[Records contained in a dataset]
○ ○ ○ ○ ○

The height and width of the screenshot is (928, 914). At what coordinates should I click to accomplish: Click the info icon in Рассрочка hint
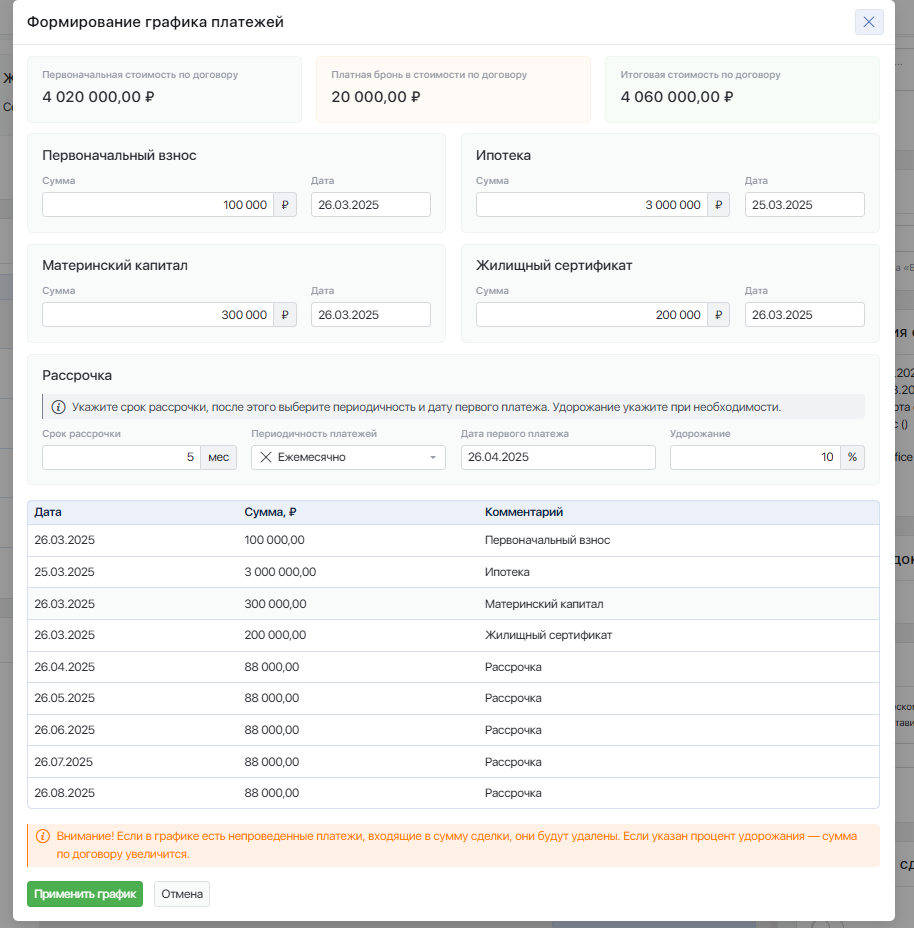pyautogui.click(x=58, y=407)
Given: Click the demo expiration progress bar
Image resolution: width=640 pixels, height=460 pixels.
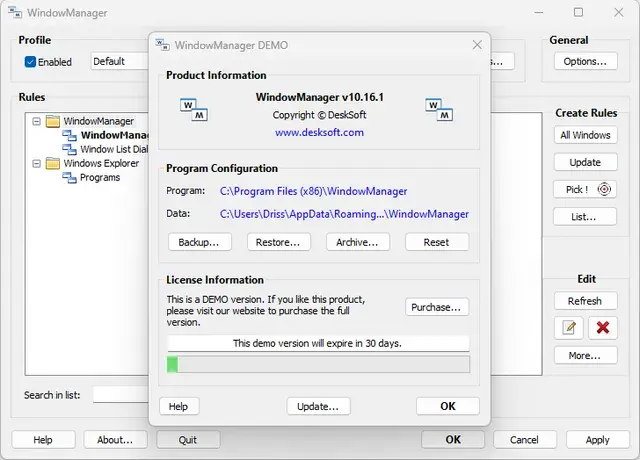Looking at the screenshot, I should 318,364.
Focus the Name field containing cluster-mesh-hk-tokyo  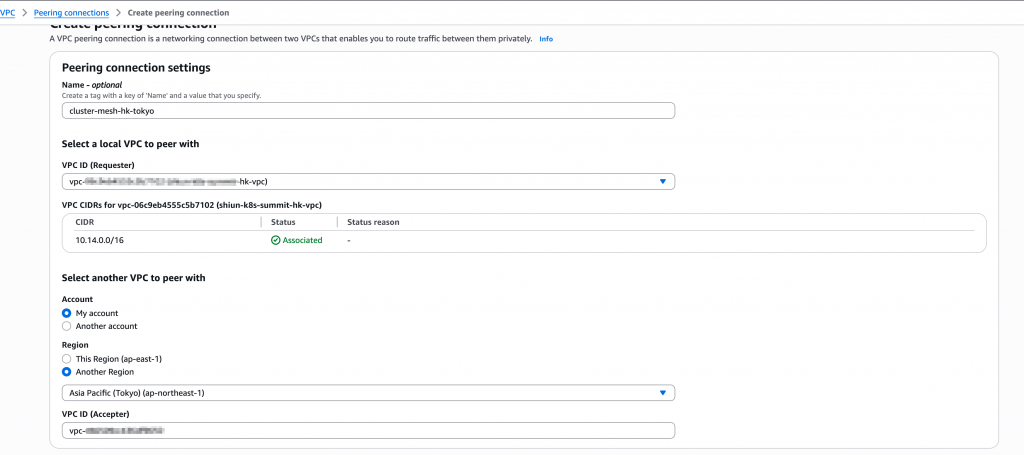[x=367, y=111]
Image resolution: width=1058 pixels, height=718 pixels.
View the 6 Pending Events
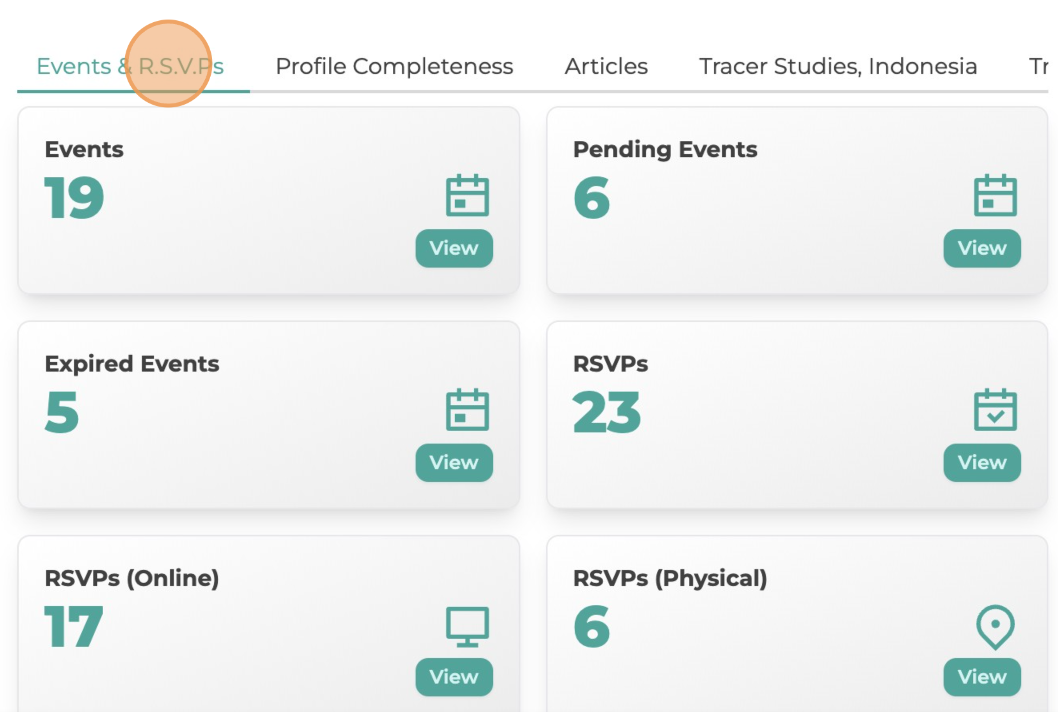point(982,248)
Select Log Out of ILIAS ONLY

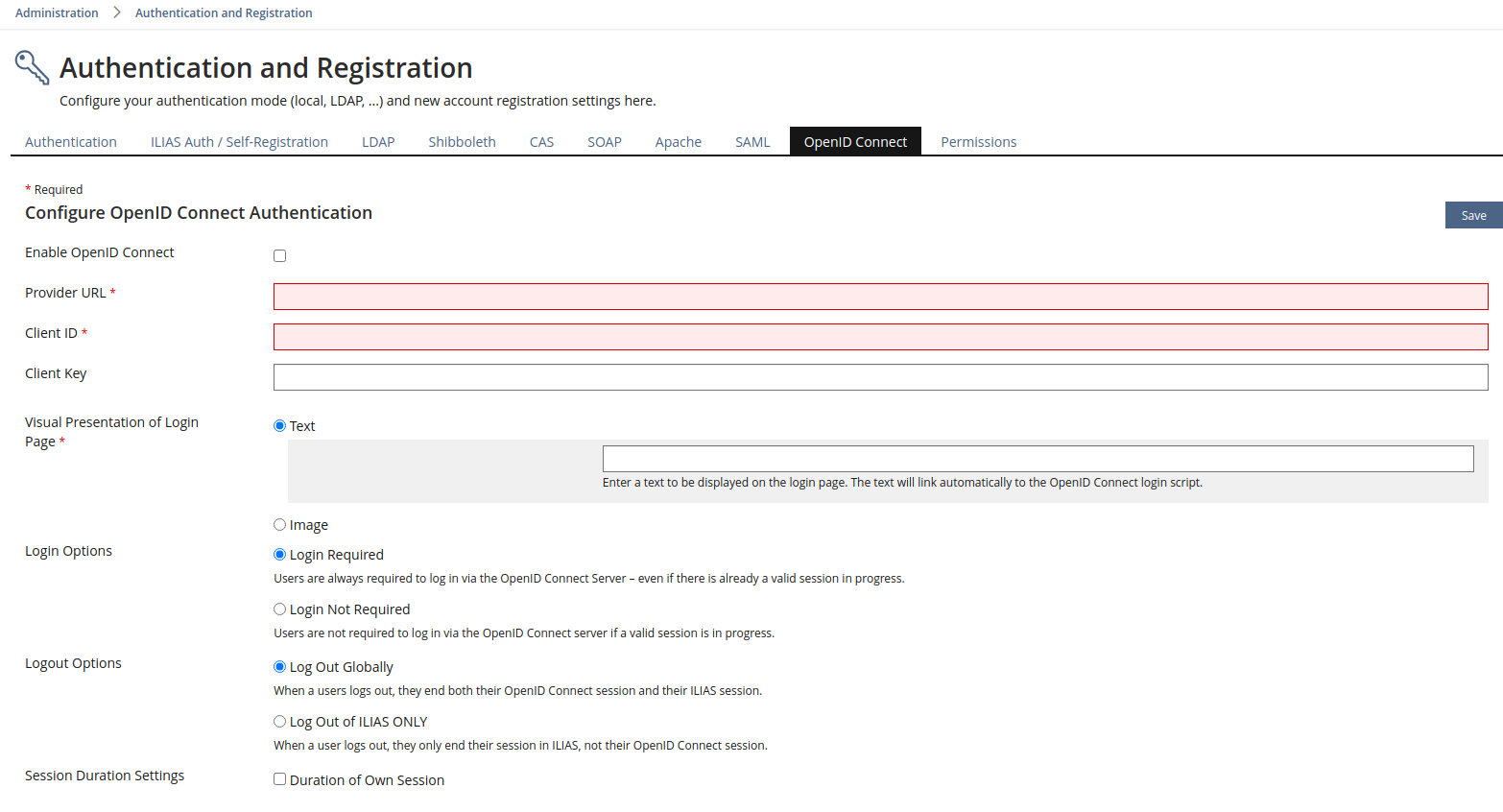[x=280, y=722]
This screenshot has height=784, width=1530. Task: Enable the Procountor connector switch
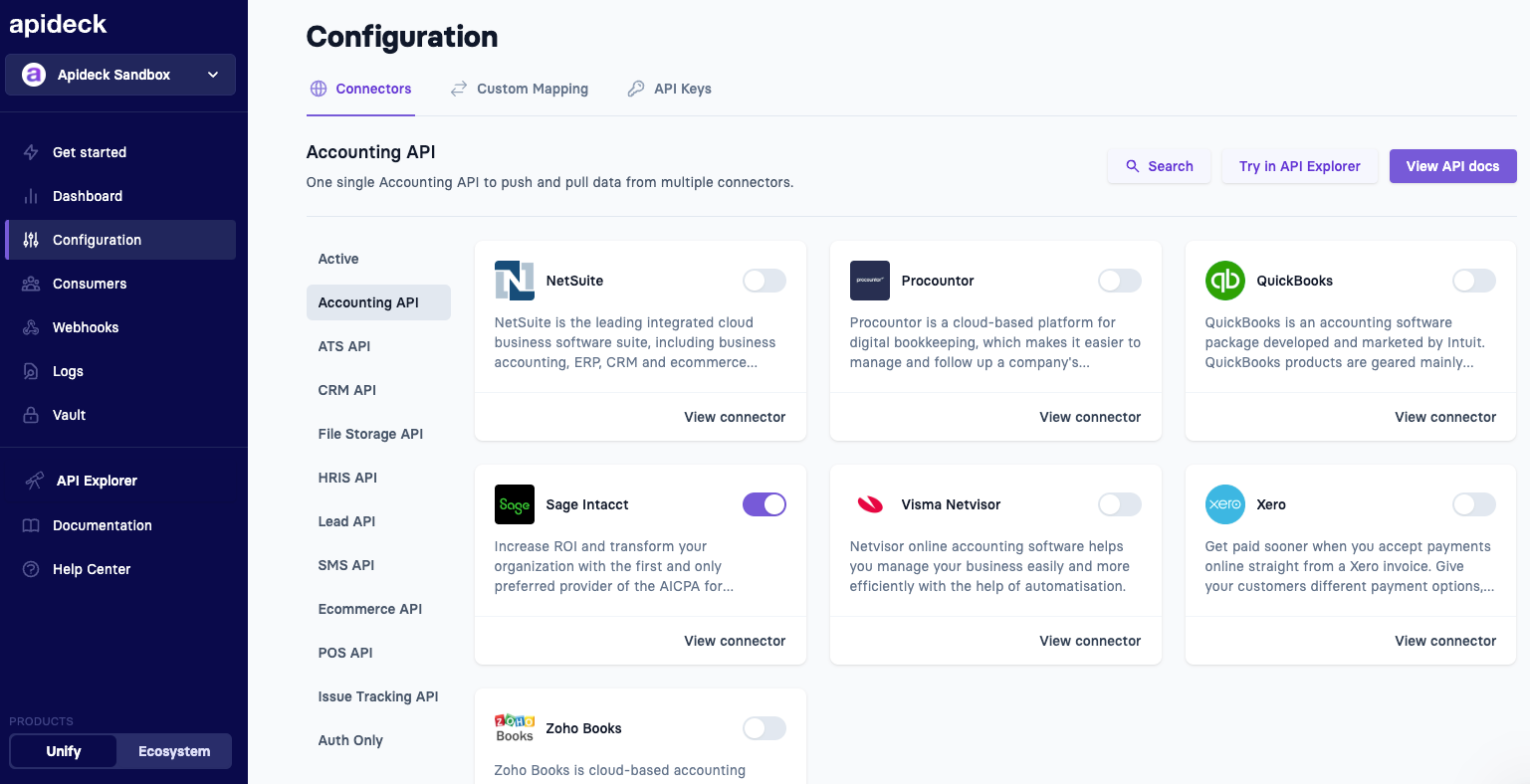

○ ○ ○ ○ ○

WHAT YOU WILL DO.
Find the line with "Image resolution: width=1058". Return it and each line after it through the end of the data, exactly, without pictures.

EXERCISE RESPONSE.
Image resolution: width=1058 pixels, height=718 pixels.
View the 6 Pending Events
point(982,248)
Select Log Out of ILIAS ONLY

[x=280, y=722]
This screenshot has height=784, width=1530. Task: Enable the Procountor connector switch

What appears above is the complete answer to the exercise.